A daily accumulation of history and present as I follow the 2011 year through the baseball season and reflect on the glories and disappointments of the greatest game on Earth.

Sunday, May 1, 2011

Roger McDowell

On Seinfeld, he was the 2nd spitter. Sure, Hernandez was upset at Kramer razzing him, but it definitely wasn't a magic loogie!
In baseball, he was a career .500 pitcher, but he did post a 3.30 ERA for his career that ran from 1985-1996. That has to say something. He also had a fair bit of saves, and while they are baseball's most over-rated statistic EVER, he did have a purpose when he played.
As the Atlanta pitching coach, he was tasked with making the team resemble that of the late eighties and nineties. However, instead, he took a couple of hecklers to task in ways that were homophobic and threatening. They were so degrading that do-nothing commissioner Bud Selig did something - suspend McDowell for 2 weeks, give him sensitivity training, and agree to have him personally apologize to one fan and his family.

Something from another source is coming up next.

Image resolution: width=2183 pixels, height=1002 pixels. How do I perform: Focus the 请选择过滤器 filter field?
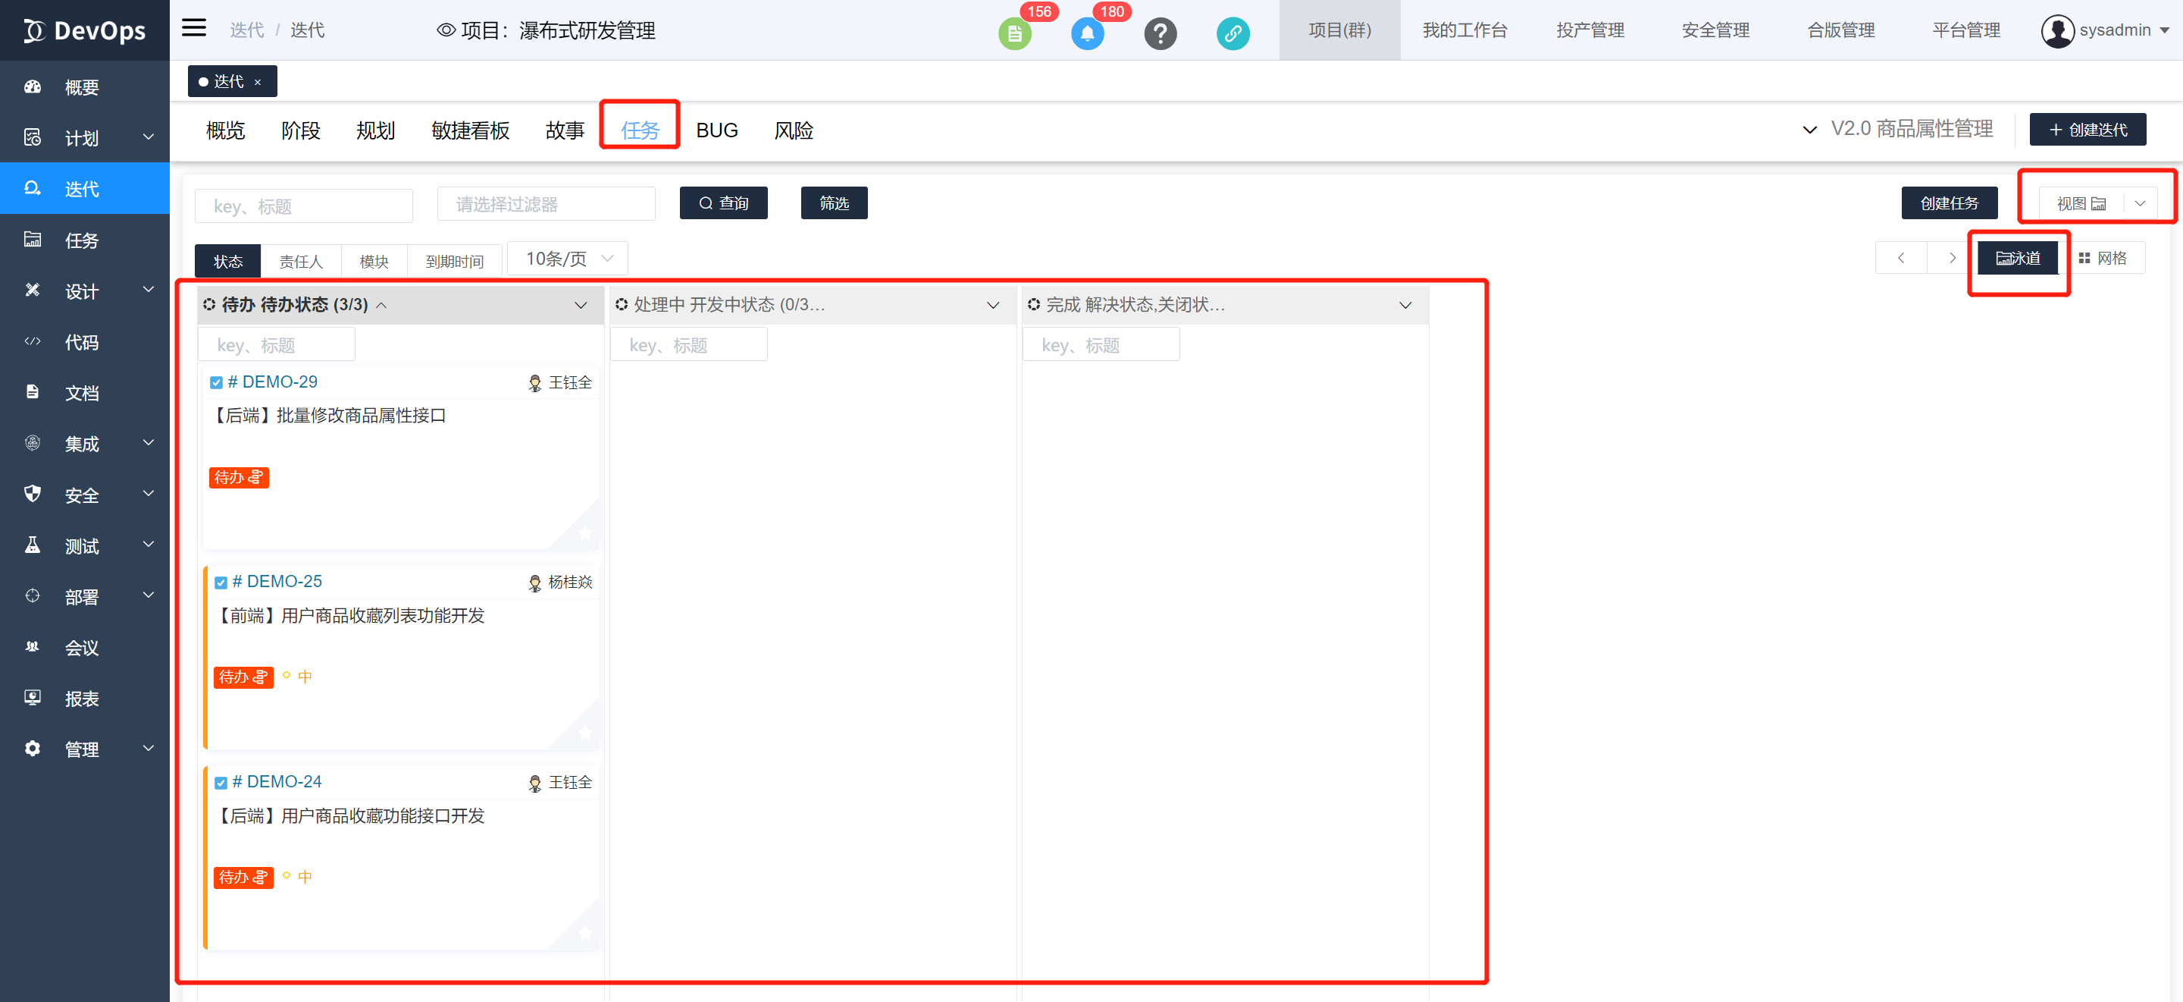(546, 204)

To this, we have 2 thoughts:
1) don't be an asshole.
2) don't be an asshole back.
I learned a long time ago that you can't win in a confrontational argument. If you're a professional, you have to act like one. Look at former President Bush and the fact that he had to deal with people wearing Kill Bush T-shirts. Sarah Palin and John McCain were brought together for sex pictures during their run for president (as was Obama and Hillary). When you're a public figure, you get this stuff... like it or not. You're manhood isn't in question when drunken yahoos are shouting insults at you. Play through and ignore them. It's part of the game.

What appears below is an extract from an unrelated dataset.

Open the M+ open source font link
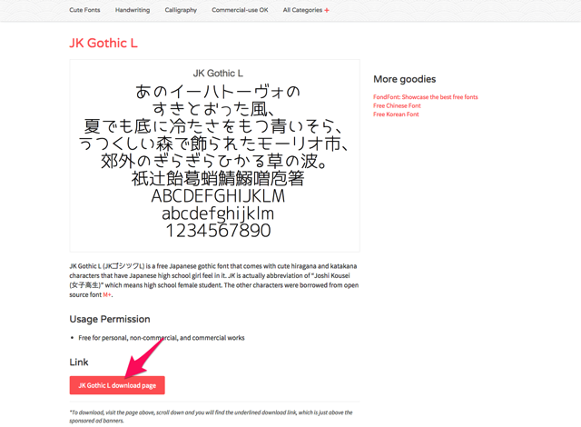The height and width of the screenshot is (427, 581). (107, 294)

Sadly, this isn't the first time that the Atlanta Braves have had to face the consequences on some redneck comments by one of their pitchers. Who can forget John Rocker, who screwed up so badly that even Twisted Sister got upset at him and refused to let him come out to their song anymore.
Now, don't get me wrong. I get the call for him to be fired for insensitivity unparalleled, and as we learned on Glee last night, once the toothpaste is out of the container, it doesn't go back in, but there's something else... the right to earn a living.
Is McDowell competent enough to pitch or be a pitching coach? Is firing him going to permanently keep him from getting hired again (and thus being a ward of the state)? Aren't we supposed to be punishing people so they learn from their mistakes?
Because if we can't allow them to learn from their mistakes, then why not just feed them to the sharks?
To be honest, I'm sure a lot of people would like to see him eaten by Jaws.